Man and His Endless Jnani Quest
You see, occasionally English lacks the mot juste -- mot juste being another -- to describe certain things, including spiritual realities. And even if we did have such a word, it would probably be saturated by now, which is where our sacred wordplay, or punnishantics, come in, so as to remystify the language. In short, it helps us keep the good news new and our nous to the groundstone.
According to Purcell, there is a universal Quest "that summons all true human beings to the heart of the human mystery." Are "quest" and "question" etymologically related? I don't know, but Purcell says that we are not the answers, nor is "the source of the summons even... clear to us." In short, there is no self-sufficient explanation for the mystery of man and his wonderlust about the Mystery.
To back up a bit, if you don't recognize that man -- i.e., your existence -- is a mystery, then you are dismissed. You are way beyond -- or before -- my capacity to help you aggravate the mystery or shed any further obscurity on matters.
In a letter, Dostoyevsky wrote that "Man is a mystery. One must solve it.... I occupy myself with this mystery because I want to be a man" (in Purcell).
Isn't that a bit t-t-tautologous? Man is a mystery, but the pursuit of this mystery is somehow intrinsic to what it means to be a man. You're a mystery, Mister O! And the worst thing you can do is perform a mysterectomy on yourself. Rather, leave it to the experts: the tenured.
Now, you might suppose that a standard autobiography is a kind of transparent plunge into the mystery, but that approach usually leads nowhere if it fails to link up with the Source. In other words, the individual self is literally a kind of inexhaustible mystery, but this "inexhaustibility" provides a clue to the Big Mystery, since man is a kind of "finite infinitude" which mirrors the infinite infinitude of O.
Therefore, if you imagine that your bullshit will ever run dry, you're only fooling yourself. You'll never find God that way, because you're already in the ocean searching for water.
Now that it is understood that man is embedded in a cosmic drama extending back no less than 13.85 billion years -- that History is much longer than anyone ever supposed -- it is frankly impossible to write a comprehensive autobiography without taking into consideration, say, the big bang, the evolution of life, and the emergence of human consciousness; and on a more micro level, one's prelinguistic development (before the age of five), which is itself a vast undiscovered country, an infinite ground in its own way.
By which I mean that if we are deprived of certain ground-floor experiences during this sensitive period, our quest for the Ground will be compromised later in life. The psychoanalyst Michael Balint wrote of the "basic fault" (as in "fault line"), which can even be seen as one way in which man perpetuates his ancestral Fall from generation to generation. A person haunted by the Basic Fault often spends his life in pursuit of what might be called "dark mysteries," or thrilling perversions and secret compulsions of various kinds.

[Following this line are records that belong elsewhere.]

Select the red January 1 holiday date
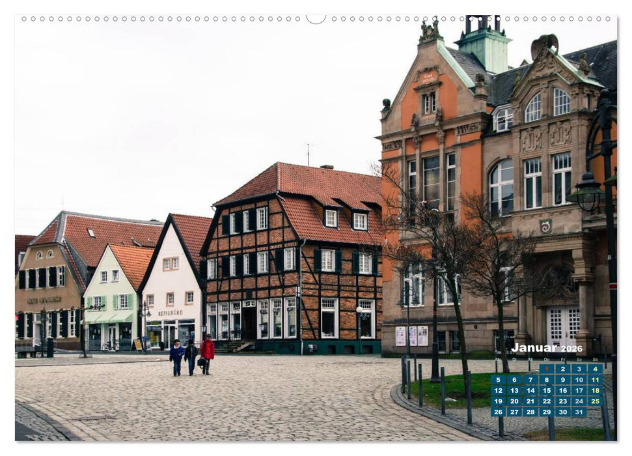The height and width of the screenshot is (456, 632). pyautogui.click(x=547, y=369)
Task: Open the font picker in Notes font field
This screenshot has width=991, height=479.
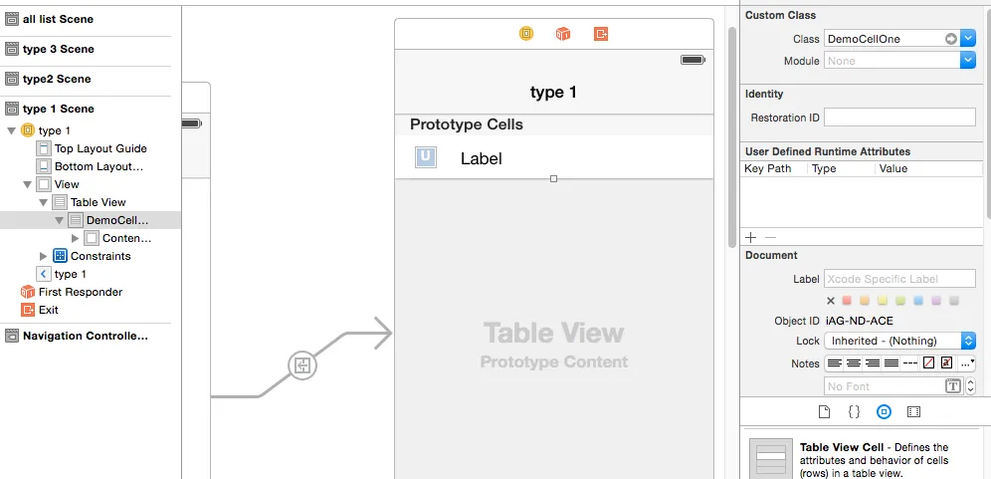Action: point(953,386)
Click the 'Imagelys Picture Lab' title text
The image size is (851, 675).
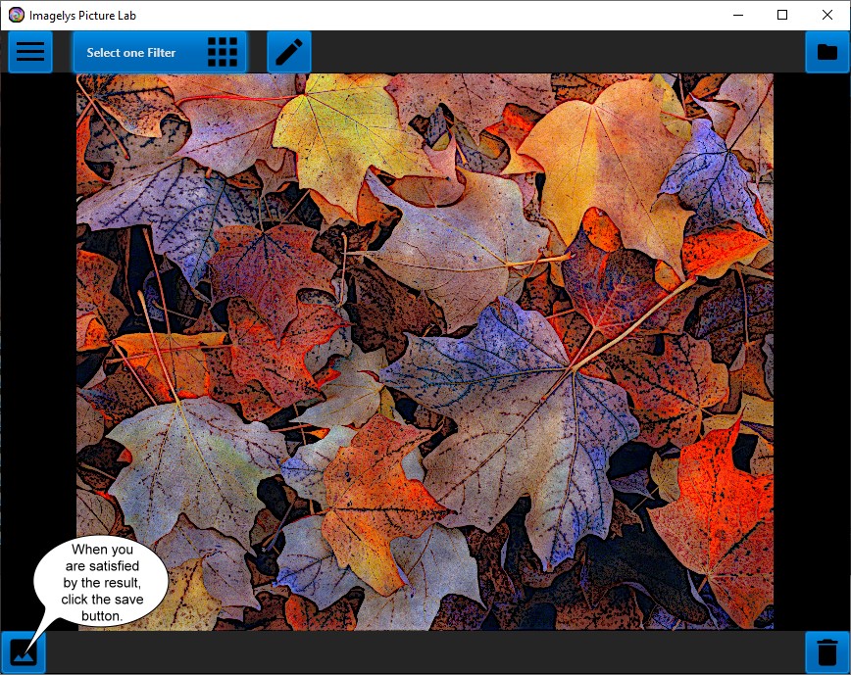(x=82, y=16)
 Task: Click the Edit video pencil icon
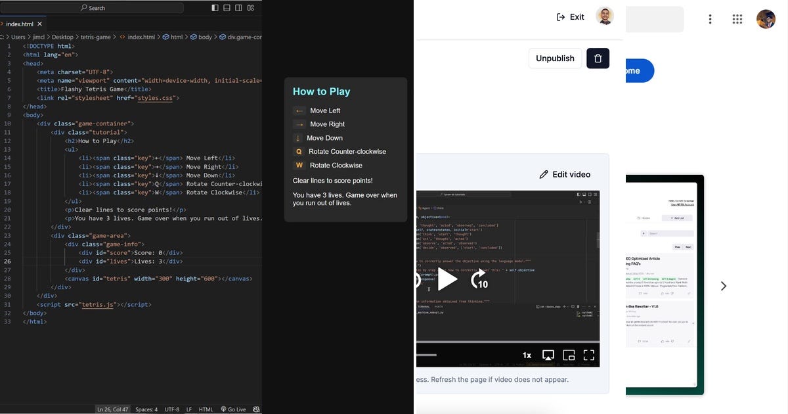(544, 174)

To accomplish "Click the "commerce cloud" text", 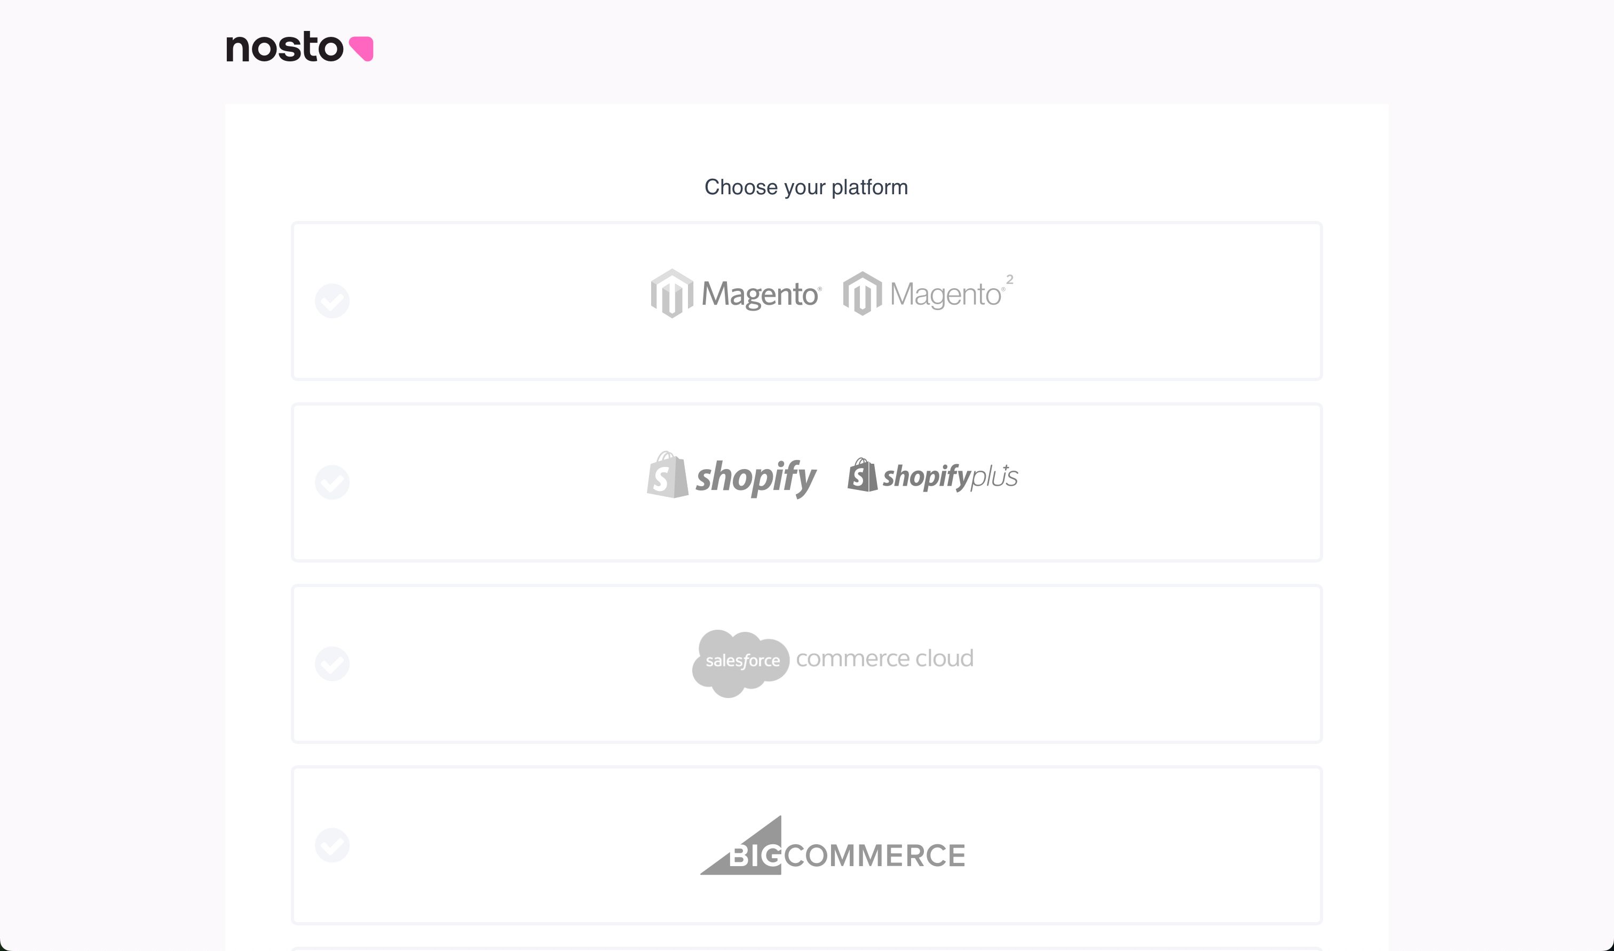I will tap(885, 658).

Pardon the abrupt transition, but I am glad to see another writer tackling the "discontinuity problem" of human beings. In fact, Purcell makes a useful distinction between the fact of evolution and the ideology of "evolutionism," which is analogous to the critical distinction between science and scientism, of which every educated person should be aware.

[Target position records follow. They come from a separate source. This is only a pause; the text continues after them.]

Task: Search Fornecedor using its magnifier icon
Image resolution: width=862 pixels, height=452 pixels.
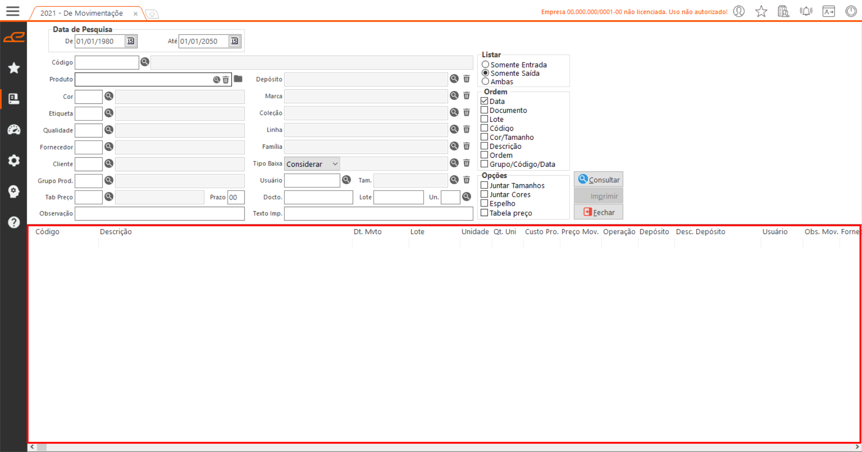Action: [x=109, y=147]
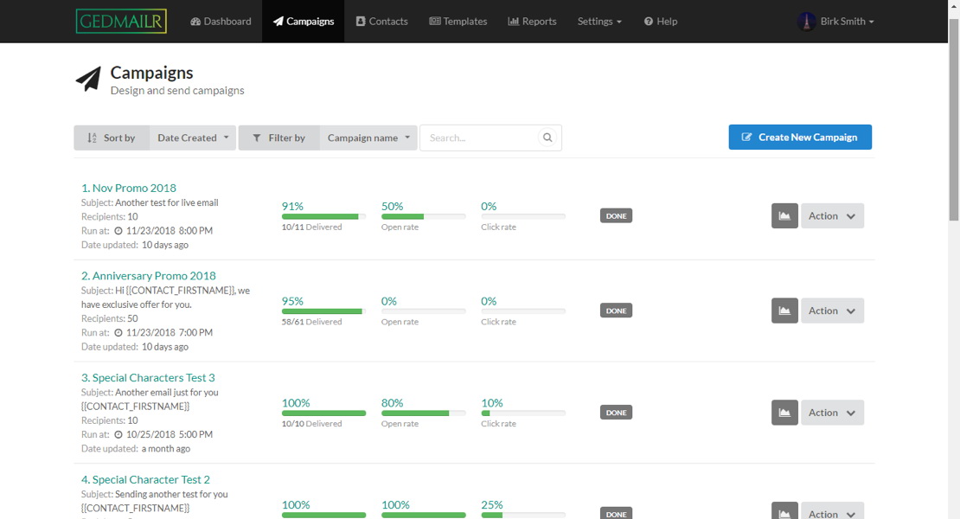This screenshot has width=960, height=519.
Task: Click the Filter by button
Action: (278, 138)
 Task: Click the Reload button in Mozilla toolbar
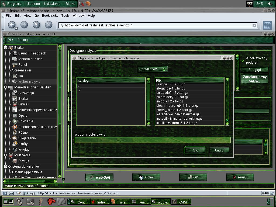pos(36,25)
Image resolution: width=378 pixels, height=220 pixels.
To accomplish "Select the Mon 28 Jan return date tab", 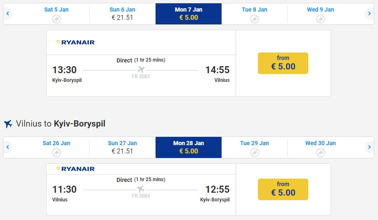I will [x=189, y=147].
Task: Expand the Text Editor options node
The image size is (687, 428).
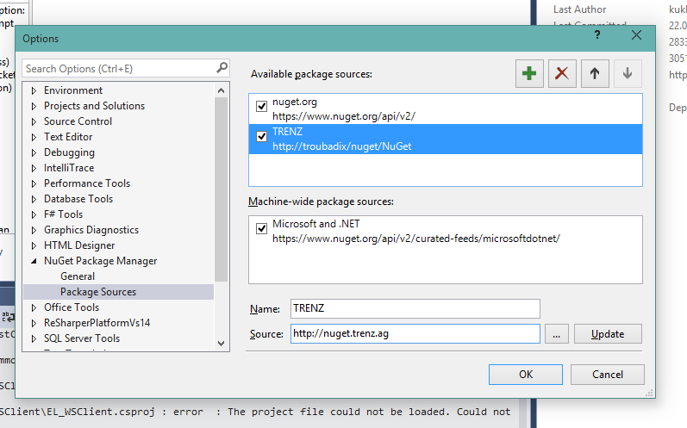Action: click(34, 138)
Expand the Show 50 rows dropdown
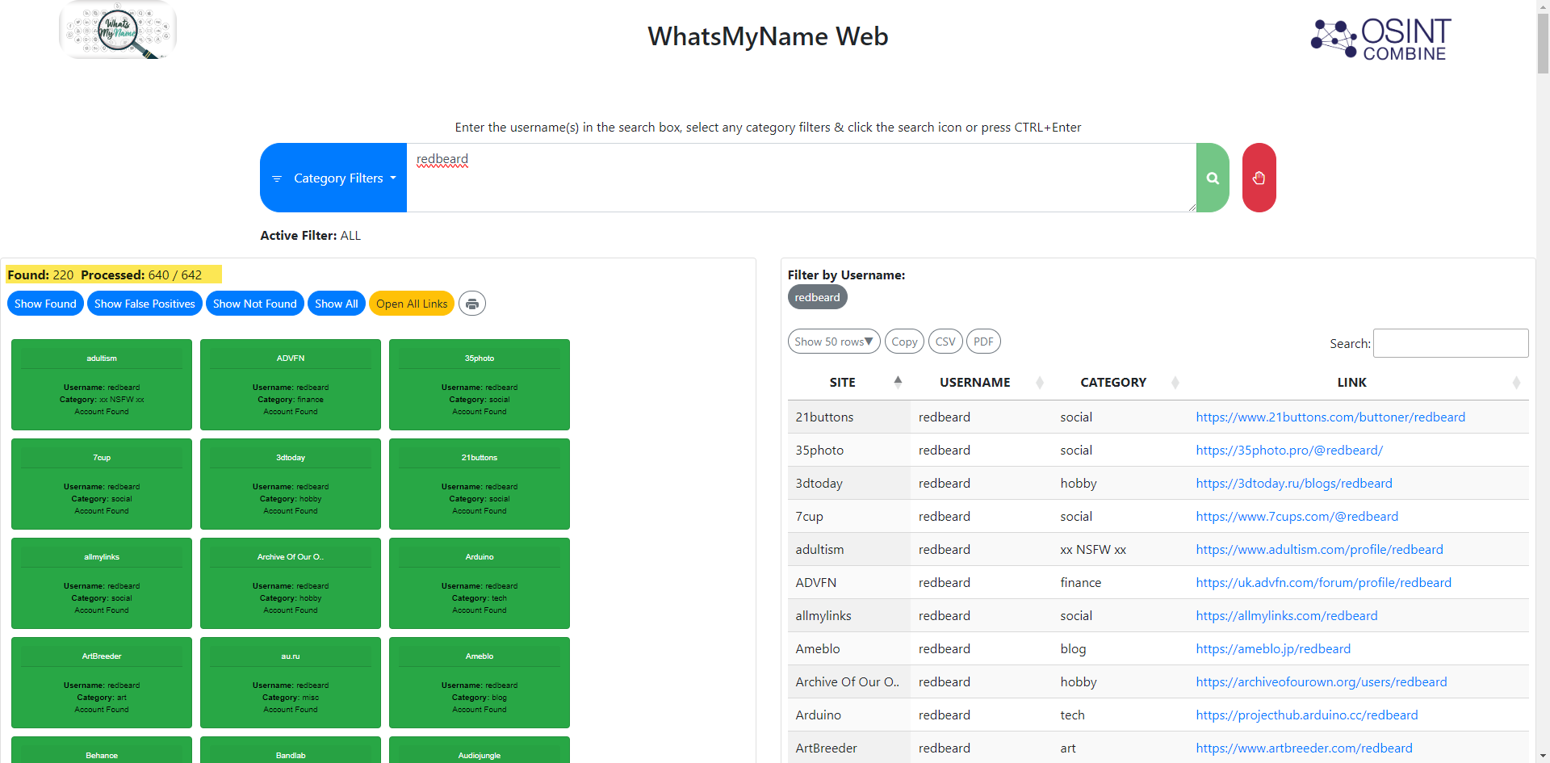Image resolution: width=1550 pixels, height=763 pixels. [x=834, y=341]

The dogma of evolutionism maintains that there is no ontological distinction between man and animal, an absurd metaphysic that immediately runs aground for reasons Darwin himself intuited:
"With me, the horrid doubt always arises whether the convictions of man's mind, which has been developed from the mind of the lower animals, are of any value or are at all trustworthy. Would anyone trust the convictions of a monkey's mind, if there are any convictions in such a mind?"
The answer is no, of course not. That being the case, where is the line in nature at which point monkey convictions become reliable and trustworthy? The ideology answers -- and disproves -- itself if one is honest.

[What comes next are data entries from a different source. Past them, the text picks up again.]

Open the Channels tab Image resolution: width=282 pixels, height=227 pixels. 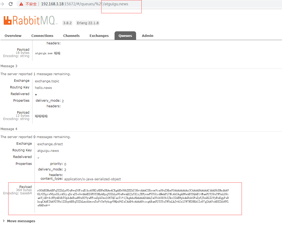(71, 36)
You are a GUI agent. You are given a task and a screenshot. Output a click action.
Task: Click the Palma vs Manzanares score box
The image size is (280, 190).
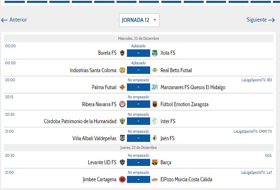click(139, 87)
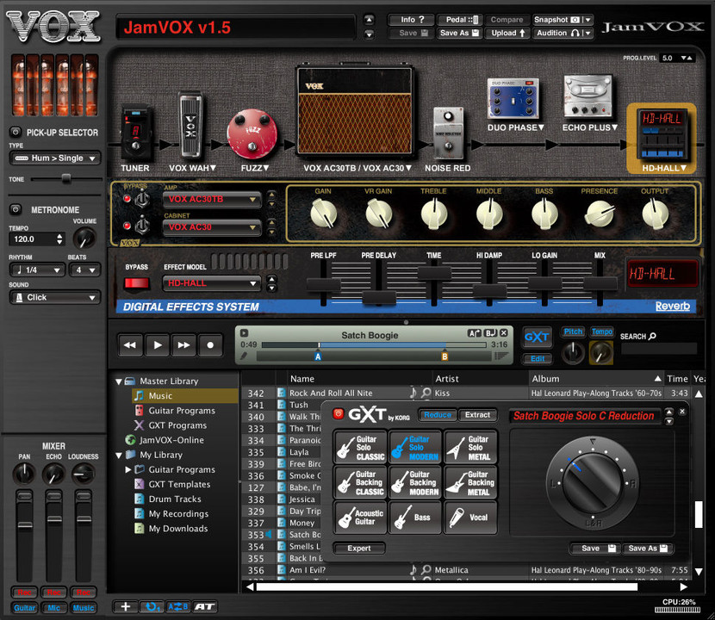The height and width of the screenshot is (620, 715).
Task: Open the Pick-up Selector type dropdown
Action: 54,158
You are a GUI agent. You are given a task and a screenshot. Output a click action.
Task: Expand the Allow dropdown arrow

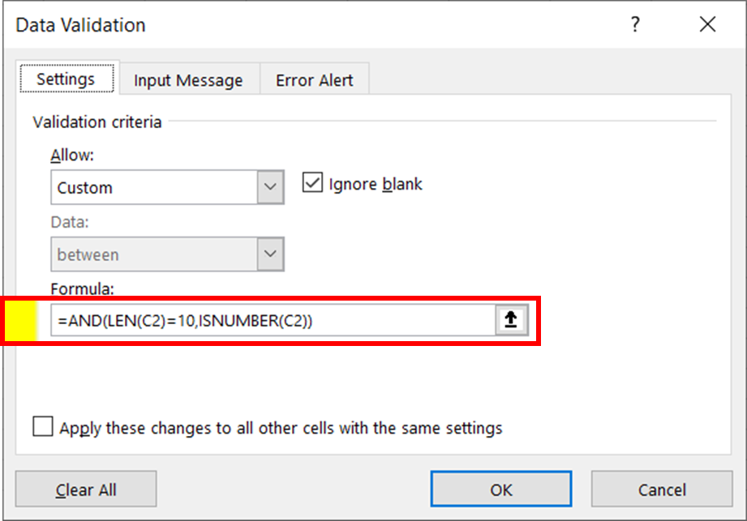click(270, 188)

Recall that in the Encirclopedia Raccoonica, the individual chapters are so arranged as to be both discontinuous -- i.e., discrete and numbered, just like any other book -- but also continuous and flowing, apparently unlike any other book. This complementarity signifies a number of things, including the ontological discontinuity -- the evolutionary leap, which evolution supposedly cannot do -- of man.
Yes, we are aware of the theory of punctuated equilibrium, but that is merely another attempt at a natural explanation to "save the appearances" of what is clearly a transnatural phenomenon.
One of the themes that runs through From Big Bang to Big Mystery is that human beings "are both continuous with the evolutionary process and discontinuous with it." I for one know exactly what he means when he references Walker Percy's observation that there is "more difference between a human and an animal -- let's say an orangutan -- than between the animal and the planet Saturn."
Everything thus far has been introductory. Details will be filled in as we proceed down this mysterious rabbit hole.